新型コロナウィルスの大流行で休業している高級クラブのママの「どうやって生きて行けば良いのか」発言が物議を醸している。


まぁクラブのママと言えば、作家物の友禅に西陣織の帯と大きな宝石が付いたアクセサリーを身に付けて、エルメスのケリーバッグを持って、家賃数十万円~数百万円の高級マンションからご出勤。お客様にハイブランドのバッグや靴やアクセサリーを買って頂くのが日常で、お誕生日プレゼントは高級車かマンション…というイメージなんだろう。

そのイメージのまんまの存在だと思っているから「あなたお金持ちでしょ、休業補償なんて言ってないで自分でどうにかしたらどうなの?着物とかブランド品売るなり高級マンションから引っ越すなりしたらいいじゃない」という意見が出てくるのだと私は思う。

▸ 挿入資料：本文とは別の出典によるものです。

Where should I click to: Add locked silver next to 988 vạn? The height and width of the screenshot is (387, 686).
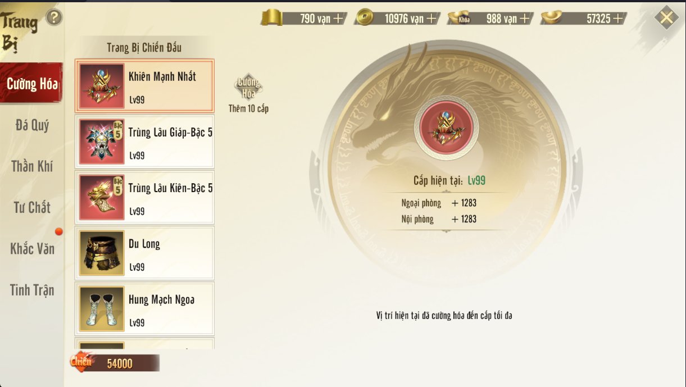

しかし、銀座や北新地などの高級エリアに店を構えるママ達の中でもそんな人はほんの一握りなのだ。というより、バブル時代のイメージじゃないか?それ。今時「●●ママお誕生日おめでとう」とメルセデス・ベンツの鍵を渡すお客様など絶滅危惧種である。

大箱や歴史ある格式高いお店のオーナーママならいざ知らず、雇われママや中箱・小箱のママだったり独立したてのママは世間の皆さんが思うよりも堅実な生活をしている。

ブランド品とか高い着物とか持ってるじゃないか!どこが堅実なんだ!と思うかもしれないが、ママが身に付ける大粒のダイヤモンドもエルメスのバーキンもマノロ・ブラニクの靴も手描きの京友禅も、全部商売道具だ。

一流のビジネスマンの衣装は仕立ての良いスーツと高級時計(ダイヤギラギラ系じゃないやつ)と高い革靴って言うでしょ。それと同じ類いのもの。高級エリアで飲めるようなお客様相手に安い格好で出てきて「私がママでーす」なんて出来るわけがないじゃん。ママは店の顔なんだから。

そしてママともなれば出費も多い。生活費と衣装や自分のメンテナンス代を除いても、お中元お歳暮・お客様の誕生日などのイベント事のプレゼント・ホステスや黒服を労うための食事会やちょっとした心付け、数えればキリがない。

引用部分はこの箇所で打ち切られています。